▶ [Written tasks]:
1. Answer these questions from the passage about the poet Minthuwun, each on its own line:
(a) In what month and year did Minthuwun write "Rose petals"?
(b) In which publication did the article "Burmese poetry: three poems by Minthuwun" appear?
(c) How old was the poet when he recited "Rose petals" to the writer?
2. Say whether each statement agrees with the passage about the poet Minthuwun, and quote the words that decide it:
(a) The writer met Minthuwun on more than one occasion.
(b) The writer calls the English version of "Rose petals" a poor imitation of the original.
(c) Minthuwun recited "Rose petals" himself twice.
3. Carry the passage about the poet Minthuwun forward from its last sentence with a few more sentences in the same voice.

▶ [Text passage]:
The gentle, self-effacing poet wrote that the readers can well-nigh consider his excuse as a lame one given by a less-than-mediocre person’ [sic]. As a human being, with foibles, wrote Minthuwun, his ‘explanations’ (for being a romantic poet) might amount to a ‘deception’ for which he “craved the readers’ forgiveness”. Minthuwun also exhorts his readers ‘to search for the truth for themselves’.

The truth is that Minthuwun was not only a romantic poet (in the complimentary sense of the word) but also a great one. He was also a marvellous human being for whose life and rich contributions to Burmese literature and indeed that of humanity we can only be grateful. One of his earlier romantic poems reads in translation: (translation by this writer and I readily admit that it is a poor imitation of the original)

Rose petals

on your return from the fields

fetch a budding star-flower* for me

so says my beloved one

and accordingly it was done

when, in the morn,

the fairest one I do behold

her tresses are adorned

with rose petals galore:

as if stationed on a pedestal

she really looks regal

(*Mimusops elengi)


Hsayargyi (‘Revered teacher’) Minthuwun wrote this poem in December 1932. This writer has had the privilege of meeting the late poet for the first and (as it turned out) the last time in December 2003 at his home in the Kamayut Township, Yangon.

In January 1999 I had published an article “Burmese poetry: three poems by Minthuwun” in the Unit News of the Deakin Law School in Melbourne, Australia. During the years since its publication I had tried to send the article to Minthuwun in Burma but was not sure whether it reached him. On that December day, nearly five years after my translation and commentary of three of his poems was published, I sat beside his bed and read my translation and comments to him.

One of the poems that I had translated with explanatory comments was composed by him in November 1961. When I mentioned the date of the composition of the poem, he humorously remarked that it was not ‘that long ago’. Then mischievously I said I could recite to him a poem that was even ‘less distant’ (in terms of time of composition). As soon as I began to recite the first few words of the “Rose petals” (in Burmese) he raised his hand gently and recited the poem himself twice. And then in yet another illustration of the poet’s humanity, charm and indeed lovability the 94 year old poet said he had written that poem nearly 71 years earlier not ‘because he was angry but because he was glad’ (that his love ‘with the roses in her tresses looked regal’).

▶ [Collected data]:
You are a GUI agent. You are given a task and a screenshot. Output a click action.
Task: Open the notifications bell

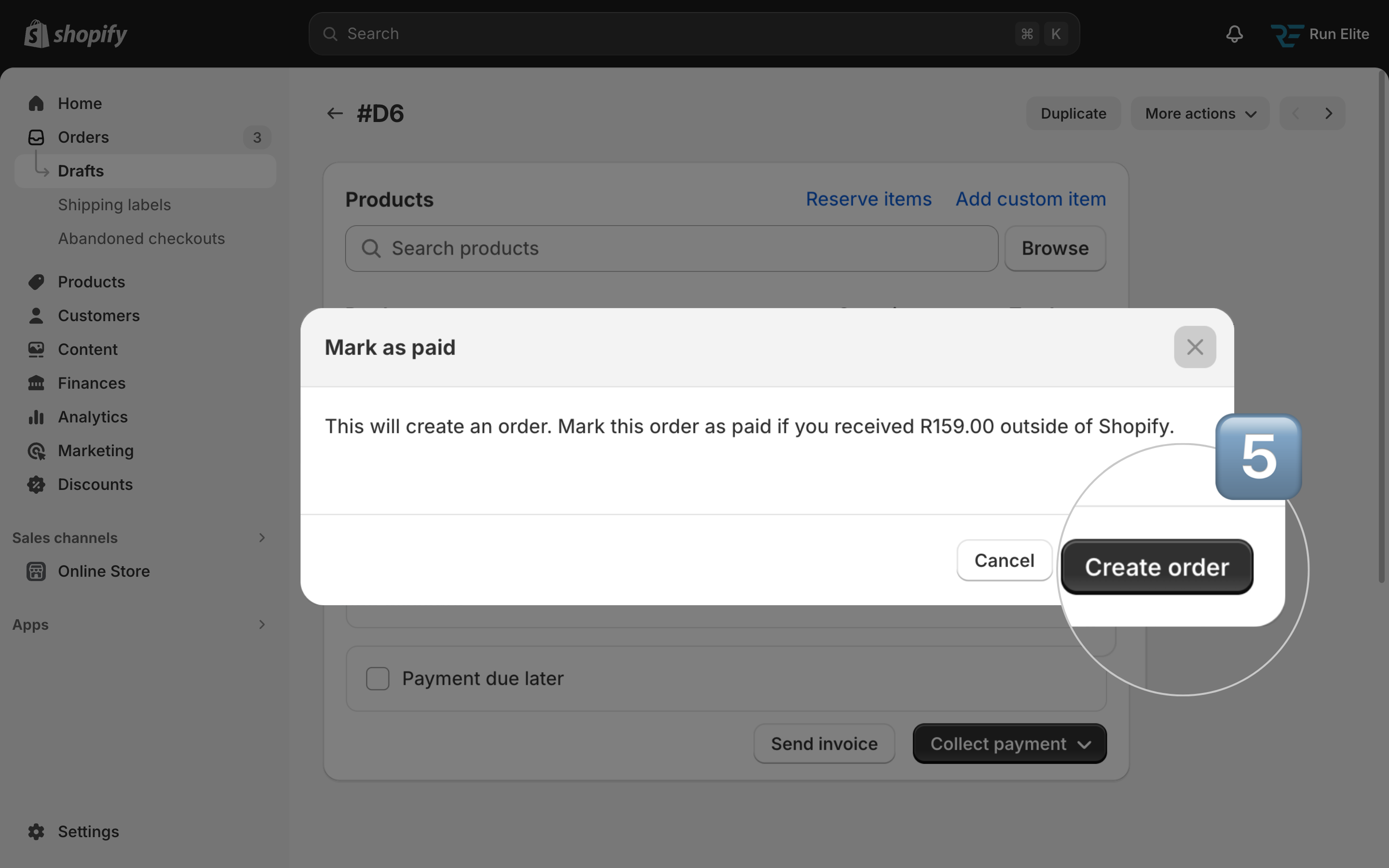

▶ [Final results]:
1.
(a) December 1932
(b) The Unit News of the Deakin Law School in Melbourne, Australia
(c) 94

2.
(a) No: "for the first and (as it turned out) the last time in December 2003"
(b) Yes: "I readily admit that it is a poor imitation of the original"
(c) Yes: "he raised his hand gently and recited the poem himself twice"

3.
Among the numerous literary accomplishments of Minthuwun one more deserves mention. In 1973 he embarked on a Burmese translation of Shakespeare’s King Lear. Minthuwun worked on the translation intermittently for over 10 years before it was finally published in 1984. This Burmese translation of King Lear won Burma’s national literary prize (translated literature category) for the year 1984. In the preface to his very competent, if not masterful translation, of one of the Bard’s masterpieces Minthuwun recounted how he struggled, indeed agonized over the translation of the phrase ‘Nothing, my Lord’ said by Cordelia in Act I, Scene I of the play into an appropriate Burmese phrase.

Some of the academic posts the late venerated poet had held during his life time include a stint as professor of Burmese language and literature at Yangon University from March 1961 to May 1962. From 1975 to 1979, Minthuwun was also a visiting professor of Burmese at the Institute of Foreign Languages in Osaka, Japan.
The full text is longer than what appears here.